Он взялся за голову и воскликнул:

— Боже, что я наделал!

— Сколько раз в жизни произносим мы эту фразу, — сказал князь, садясь возле Гурлова, — а сами не слушаем себя и снова увлекаемся в борьбе до того, что она толкает нас на новые промахи… Но — успокойтесь! — и наши промахи на благо нам. Всякий человек движется в жизни, готовый к страданиям, если он добр, и к разрушению, если он злой. Страдание — пробный камень для избранных. Только сильным душам судьба шлет сильные испытания, потому что только путем этих испытаний они могут доказать свое небесное происхождение. В жизни вечно борются ночь и день, порок и добродетель, ангел и демон… И в этой борьбе — жизнь. Вы думали, что успокоились, женившись на Маше, что ничто не затемнит вашего счастья — нет таких внешних поводов. И вот явился внутренний повод в вас самих — ревность. Ревность слепа и безумна, и вы поддались ее безумию… Надо отрезвить себя…

— Где теперь Маша? — спросил Гурлов.

— Здесь, заключена вместе с нами.

— Вы пришли освободить нас?

— Нет, я заключен так же, как и вы. Пока я пришел только успокоить вас, утешить и посмотреть, чем могу помочь вам. Вы взвели на себя убийство Гурия Львовича?

Гурлов не ответил.

— Знаете ли вы, — продолжал князь, помолчав, — что собственное сознание считается совершеннейшим доказательством и что теперь ничто уже, никакие уверения не могут опровергнуть его? Раз вы сознались, то по формальным, действующим у нас законам, вы будете обвинены.

— Знаю, — глухо подтвердил Гурлов. — Но теперь пока мне это еще безразлично. Вы говорите, что Маша не знала, Маша не виновата: она была у вас в кабинете, но сама не подозревает об этом… Как же это может быть?

— Как? — переспросил Михаил Андреевич. — Вот, видите ли, я все равно объяснил бы вам, потому что вы уже посвящены мною в некоторые тайны, но теперь объяснение требуется само собою. Однако прежде чем я вам покажу на деле, я должен дать вам понятие о существе человека.

И князь Михаил Андреевич, понизив голос, стал рассказывать Гурлову.

Он говорил подробно и долго, и Сергей Александрович слушал его, не перебивая. Изредка только глаза его удивленно расширялись, и он взглядывал на своего учителя, видимо, пораженный тем, что узнавал впервые в жизни.

— Ну, а теперь до завтра!
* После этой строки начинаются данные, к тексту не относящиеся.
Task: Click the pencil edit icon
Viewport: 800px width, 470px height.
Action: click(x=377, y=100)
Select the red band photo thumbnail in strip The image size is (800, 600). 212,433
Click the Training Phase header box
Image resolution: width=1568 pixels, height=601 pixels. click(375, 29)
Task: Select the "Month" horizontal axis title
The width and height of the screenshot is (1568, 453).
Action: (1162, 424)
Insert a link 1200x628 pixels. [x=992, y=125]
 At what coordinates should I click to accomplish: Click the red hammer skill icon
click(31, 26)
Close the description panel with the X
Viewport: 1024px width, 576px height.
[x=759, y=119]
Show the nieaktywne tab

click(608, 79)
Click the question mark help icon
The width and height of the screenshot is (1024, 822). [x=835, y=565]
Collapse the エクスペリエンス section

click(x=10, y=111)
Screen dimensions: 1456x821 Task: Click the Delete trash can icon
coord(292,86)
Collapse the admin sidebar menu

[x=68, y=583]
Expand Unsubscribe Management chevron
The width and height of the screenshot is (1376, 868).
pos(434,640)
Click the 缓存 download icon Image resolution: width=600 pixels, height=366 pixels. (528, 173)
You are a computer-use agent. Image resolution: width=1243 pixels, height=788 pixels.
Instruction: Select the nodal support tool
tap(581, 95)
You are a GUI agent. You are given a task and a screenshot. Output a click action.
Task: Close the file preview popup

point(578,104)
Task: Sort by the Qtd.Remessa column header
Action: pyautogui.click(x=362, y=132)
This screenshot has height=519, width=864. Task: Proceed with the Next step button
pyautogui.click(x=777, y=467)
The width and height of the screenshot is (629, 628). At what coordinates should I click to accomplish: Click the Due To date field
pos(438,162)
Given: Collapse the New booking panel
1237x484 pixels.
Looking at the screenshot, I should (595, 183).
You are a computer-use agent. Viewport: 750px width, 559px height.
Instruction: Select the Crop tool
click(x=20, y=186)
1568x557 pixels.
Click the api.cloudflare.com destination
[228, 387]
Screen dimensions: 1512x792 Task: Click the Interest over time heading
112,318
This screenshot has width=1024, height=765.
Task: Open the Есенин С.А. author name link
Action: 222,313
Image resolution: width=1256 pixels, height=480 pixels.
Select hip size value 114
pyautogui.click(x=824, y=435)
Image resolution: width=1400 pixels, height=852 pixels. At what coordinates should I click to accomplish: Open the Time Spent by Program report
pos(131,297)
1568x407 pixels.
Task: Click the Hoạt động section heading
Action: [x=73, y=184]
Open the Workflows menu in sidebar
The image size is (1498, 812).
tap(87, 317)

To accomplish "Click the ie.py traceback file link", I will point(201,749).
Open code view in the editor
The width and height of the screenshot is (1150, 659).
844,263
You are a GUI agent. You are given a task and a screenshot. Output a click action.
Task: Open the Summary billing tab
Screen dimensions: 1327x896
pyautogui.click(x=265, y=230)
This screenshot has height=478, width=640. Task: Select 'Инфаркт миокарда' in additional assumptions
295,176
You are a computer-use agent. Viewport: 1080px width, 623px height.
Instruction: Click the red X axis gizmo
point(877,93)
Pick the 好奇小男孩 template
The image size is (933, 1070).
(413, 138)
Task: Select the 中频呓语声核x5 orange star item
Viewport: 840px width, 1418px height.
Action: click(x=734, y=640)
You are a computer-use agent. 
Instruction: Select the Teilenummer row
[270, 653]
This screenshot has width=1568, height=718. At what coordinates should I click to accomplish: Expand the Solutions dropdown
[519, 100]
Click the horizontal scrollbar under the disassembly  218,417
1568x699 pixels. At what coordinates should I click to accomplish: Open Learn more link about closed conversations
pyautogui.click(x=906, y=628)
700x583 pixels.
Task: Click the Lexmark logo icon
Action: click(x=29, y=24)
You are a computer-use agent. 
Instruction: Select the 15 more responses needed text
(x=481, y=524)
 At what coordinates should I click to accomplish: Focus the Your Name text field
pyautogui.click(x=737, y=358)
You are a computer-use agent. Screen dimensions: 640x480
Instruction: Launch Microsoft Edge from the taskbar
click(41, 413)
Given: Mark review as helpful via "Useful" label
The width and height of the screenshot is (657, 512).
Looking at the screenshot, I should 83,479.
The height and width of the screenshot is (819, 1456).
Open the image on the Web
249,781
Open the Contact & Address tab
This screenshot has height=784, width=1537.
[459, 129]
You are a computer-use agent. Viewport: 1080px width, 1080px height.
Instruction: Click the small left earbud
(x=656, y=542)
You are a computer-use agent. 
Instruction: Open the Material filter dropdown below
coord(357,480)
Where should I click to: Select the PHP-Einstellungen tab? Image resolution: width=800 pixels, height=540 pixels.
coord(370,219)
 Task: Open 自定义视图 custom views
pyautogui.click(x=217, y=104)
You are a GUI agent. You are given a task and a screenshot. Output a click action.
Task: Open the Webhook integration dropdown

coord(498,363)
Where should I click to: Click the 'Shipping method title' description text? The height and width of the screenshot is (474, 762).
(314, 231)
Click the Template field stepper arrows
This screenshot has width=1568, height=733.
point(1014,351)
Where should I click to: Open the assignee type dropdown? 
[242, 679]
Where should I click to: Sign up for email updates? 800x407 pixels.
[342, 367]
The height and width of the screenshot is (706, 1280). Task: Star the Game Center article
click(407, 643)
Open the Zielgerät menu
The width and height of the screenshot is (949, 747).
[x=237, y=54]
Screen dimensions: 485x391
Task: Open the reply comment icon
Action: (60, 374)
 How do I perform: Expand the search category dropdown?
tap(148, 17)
Завтра вы увидите все сами, — и, простившись с Гурловым, князь вышел, запер тщательно дверь и вернулся в свою камеру.

Там солдатик сидел по-прежнему на табурете в той самой позе, в которой оставили его.

Михаил Андреевич поднял его, поставил пред собою, сам сел к столу и дунул в лицо солдатика. Тот вздрогнул, открыл глаза и, совершенно не подозревая, что с ним произошло, поправил хлеб на кружке.

— Так вот водица!.. — пояснил он опять и удалился, заперев князя в его камере.